Task directions:
Starting with the first line of the records, write out each line exactly until you have included the line containing "You are a GUI".

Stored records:

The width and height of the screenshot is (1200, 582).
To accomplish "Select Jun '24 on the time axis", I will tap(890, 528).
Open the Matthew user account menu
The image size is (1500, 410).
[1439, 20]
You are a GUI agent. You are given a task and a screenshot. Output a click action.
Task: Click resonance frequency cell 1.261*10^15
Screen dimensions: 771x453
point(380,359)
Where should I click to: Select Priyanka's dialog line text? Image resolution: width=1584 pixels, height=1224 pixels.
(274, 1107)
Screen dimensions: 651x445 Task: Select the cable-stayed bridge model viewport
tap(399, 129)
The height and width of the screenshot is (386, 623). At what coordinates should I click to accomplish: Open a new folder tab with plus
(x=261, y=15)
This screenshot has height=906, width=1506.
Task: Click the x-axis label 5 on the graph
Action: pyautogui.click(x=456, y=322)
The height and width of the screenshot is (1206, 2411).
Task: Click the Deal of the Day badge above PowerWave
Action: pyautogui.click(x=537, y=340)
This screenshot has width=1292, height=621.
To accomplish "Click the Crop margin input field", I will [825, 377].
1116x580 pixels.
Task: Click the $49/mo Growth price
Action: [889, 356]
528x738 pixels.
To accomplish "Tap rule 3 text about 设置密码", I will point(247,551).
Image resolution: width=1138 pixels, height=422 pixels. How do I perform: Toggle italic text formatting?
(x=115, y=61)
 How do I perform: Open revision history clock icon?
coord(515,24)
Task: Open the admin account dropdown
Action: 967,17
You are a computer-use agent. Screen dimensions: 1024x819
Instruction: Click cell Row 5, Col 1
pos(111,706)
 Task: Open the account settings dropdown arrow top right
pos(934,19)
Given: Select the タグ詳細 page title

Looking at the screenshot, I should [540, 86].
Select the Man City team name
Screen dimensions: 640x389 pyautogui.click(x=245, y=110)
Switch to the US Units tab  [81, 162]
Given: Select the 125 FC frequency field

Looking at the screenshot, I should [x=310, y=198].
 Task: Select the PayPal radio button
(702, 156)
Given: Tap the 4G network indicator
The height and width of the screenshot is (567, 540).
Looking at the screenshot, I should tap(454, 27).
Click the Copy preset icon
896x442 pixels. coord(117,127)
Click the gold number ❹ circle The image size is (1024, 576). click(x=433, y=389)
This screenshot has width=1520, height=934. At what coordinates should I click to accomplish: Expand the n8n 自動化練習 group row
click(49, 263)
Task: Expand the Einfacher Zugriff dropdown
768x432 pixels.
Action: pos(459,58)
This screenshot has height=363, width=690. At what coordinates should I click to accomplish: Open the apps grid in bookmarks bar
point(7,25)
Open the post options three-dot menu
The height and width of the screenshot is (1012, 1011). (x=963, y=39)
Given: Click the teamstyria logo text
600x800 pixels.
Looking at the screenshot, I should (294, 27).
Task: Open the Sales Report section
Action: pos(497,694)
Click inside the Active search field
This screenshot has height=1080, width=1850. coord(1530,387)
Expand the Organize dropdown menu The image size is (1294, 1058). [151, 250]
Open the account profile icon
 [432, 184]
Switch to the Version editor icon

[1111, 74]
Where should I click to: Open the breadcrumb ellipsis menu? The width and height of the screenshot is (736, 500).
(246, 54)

Reply:
The width and height of the screenshot is (1200, 582).
To accomplish "Select Jun '24 on the time axis", I will tap(890, 528).
Open the Matthew user account menu
The image size is (1500, 410).
[1439, 20]
You are a GUI agent. You are given a task and a screenshot. Output a click action.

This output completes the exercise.